Fame, New Theatre, Cardiff

September 25, 2018 by

Opening night of Fame at New Theatre Cardiff provided an audience of all ages ready to be taken back to 80s style and musical flare. The debut film of 1980 and the subsequent TV show that followed took the world by storm and proved a big hit not only in the US but in the UK too. People were engrossed in the high school of performing arts that warned you if ‘You’ve got big dreams. You want fame. Well, fame costs. And right here is where you start paying: in sweat’.





An energetic burst of dance routines and music lit up the stage as we followed the main characters including Nick, Tyrone, Iris, Carmen and Serena, who dreamed of stardom and heady fame. None more so than Carmen played by Stephanie Rojas who dreamed of her name being up in lights and taking every opportunity no matter the cause. Rojas vocal performance throughout was one of the highlights of the show as she conveyed the want and need to succeed despite her odds. Her unrequited romance with Schlomo was endearing and their musical union was a special moment.

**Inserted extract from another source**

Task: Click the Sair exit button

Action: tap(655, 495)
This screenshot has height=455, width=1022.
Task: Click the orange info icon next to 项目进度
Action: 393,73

Hollyoaks alumni Jorgie Porter played Iris the impressive ballet dancer who pairs up with the high school of performing arts resident bad boy Tyrone played by Jamal Kane Crawford who seemed to be based off Leroy from the original film and TV show. Although I did like the pairing of Iris and Tyrone, in particular the moment where they emotionally connected through Tyrone’s reveal of his Dyslexia I felt that there was more style than substance in their characterisations. I must add that Porter truly excelled in her dance ability which backs up her previous success on Dancing on Ice.

It was great to see the talented Mica Paris grace the stage as Miss Sherman and her solo song nearly blew the roof off the theatre. Paris has always had a sublime skill with her vocal talents but she truly excelled in my opinion, in the stand out poignant and stunning performance of the show.

As we follow the students over their 4 year journey at the school we see high school heartbreak, self-discovery and also tragedy. However, the one thing I think that we can all relate to in fame is that we all have a dream, whether we realise or fulfil that dream or not and I think that’s why the heart of the phenomenon lives on. I have no doubt that Fame will continue to draw crowds of all generations of years to come.